Exercise directions: All lines with the word "Given" must be pulled from the entries below.

Source data:
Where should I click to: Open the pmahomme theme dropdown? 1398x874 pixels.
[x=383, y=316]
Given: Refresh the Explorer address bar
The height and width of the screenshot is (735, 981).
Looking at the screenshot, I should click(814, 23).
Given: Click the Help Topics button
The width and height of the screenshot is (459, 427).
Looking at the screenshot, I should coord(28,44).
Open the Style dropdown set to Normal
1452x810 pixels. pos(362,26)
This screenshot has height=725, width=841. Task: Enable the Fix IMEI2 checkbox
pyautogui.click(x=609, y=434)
...
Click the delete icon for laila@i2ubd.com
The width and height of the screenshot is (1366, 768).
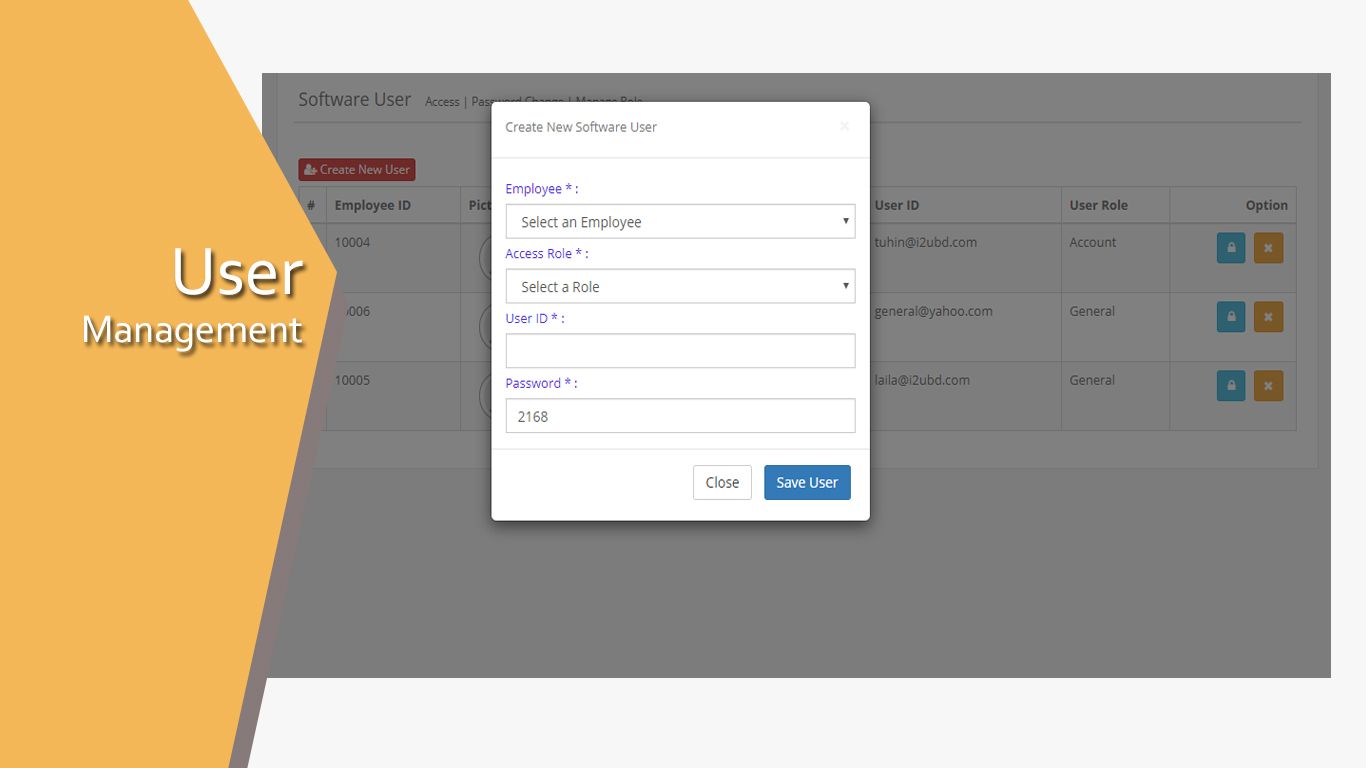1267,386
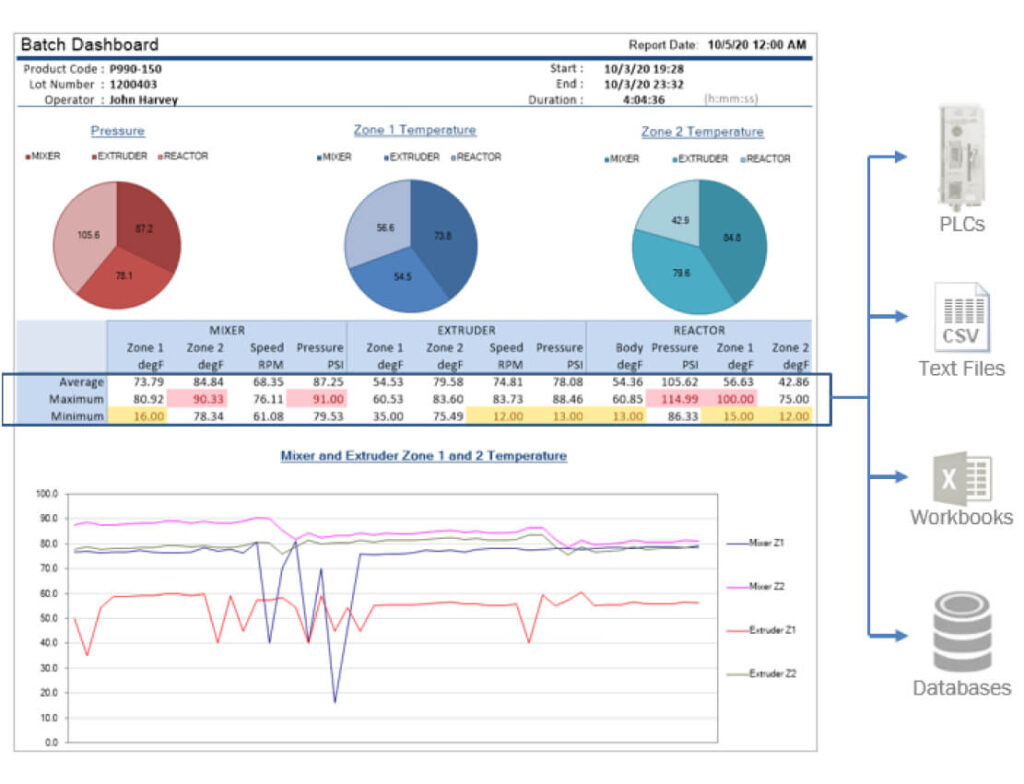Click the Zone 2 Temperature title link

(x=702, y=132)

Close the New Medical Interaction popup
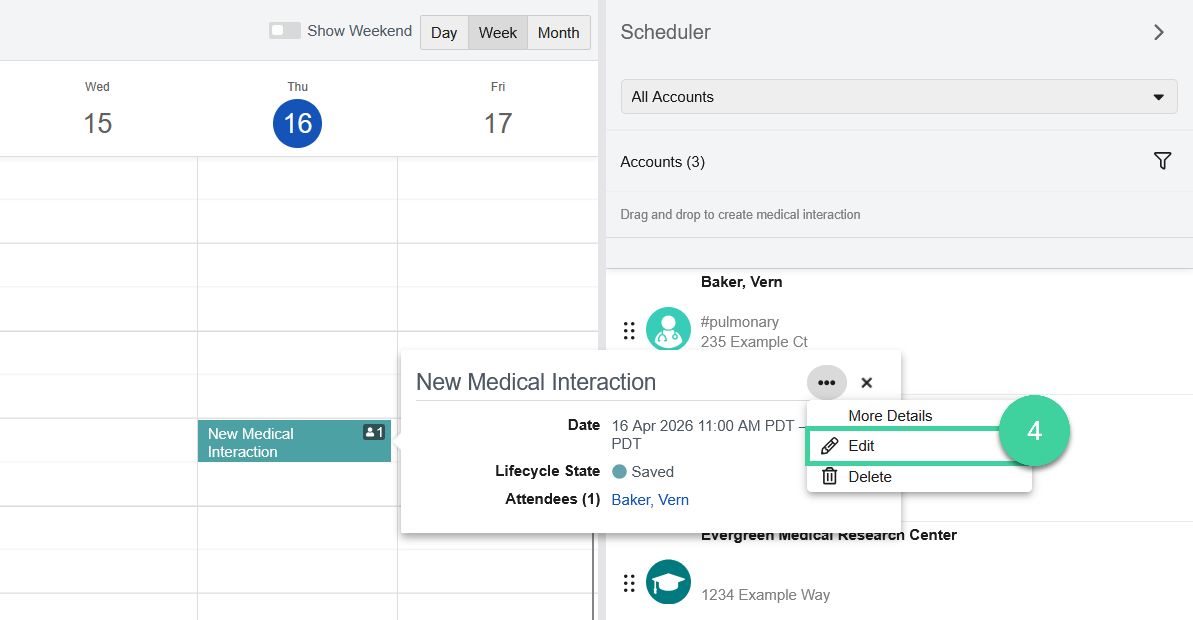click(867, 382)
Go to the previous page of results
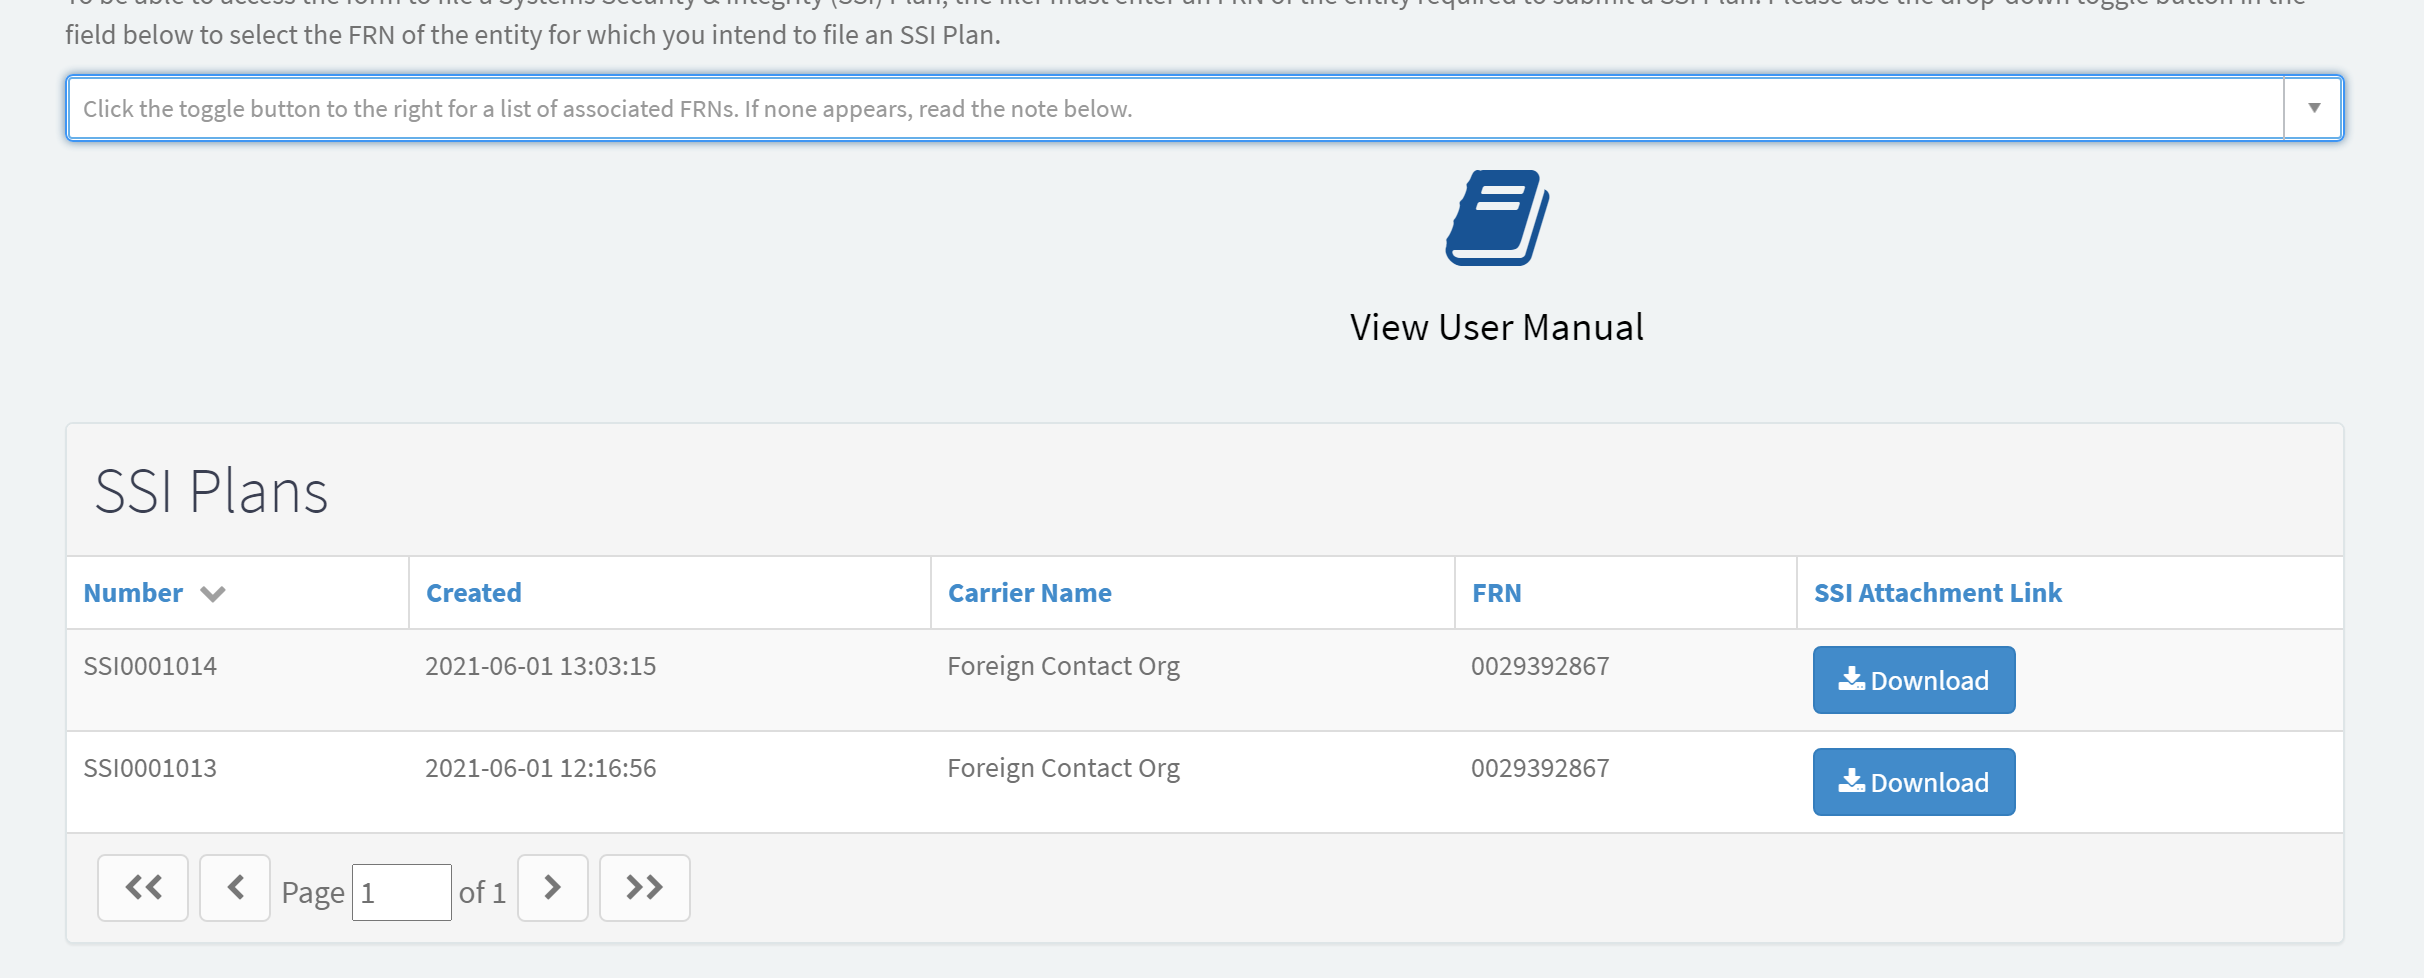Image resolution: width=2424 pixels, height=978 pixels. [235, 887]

Response to this task:
Given: Refresh the Explorer address bar
Given: Click the Help Topics button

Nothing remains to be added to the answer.